Content starts

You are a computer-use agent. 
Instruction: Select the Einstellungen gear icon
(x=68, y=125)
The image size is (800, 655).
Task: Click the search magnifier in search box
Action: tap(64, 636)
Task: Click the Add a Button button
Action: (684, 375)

Content ends

▶ [How to complete this task]:
Print exactly the lines that run from the line containing "Instruction: Select the" to the end of the data, both ends included.

▶ [Solved exercise]:
Instruction: Select the Einstellungen gear icon
(x=68, y=125)
The image size is (800, 655).
Task: Click the search magnifier in search box
Action: tap(64, 636)
Task: Click the Add a Button button
Action: (684, 375)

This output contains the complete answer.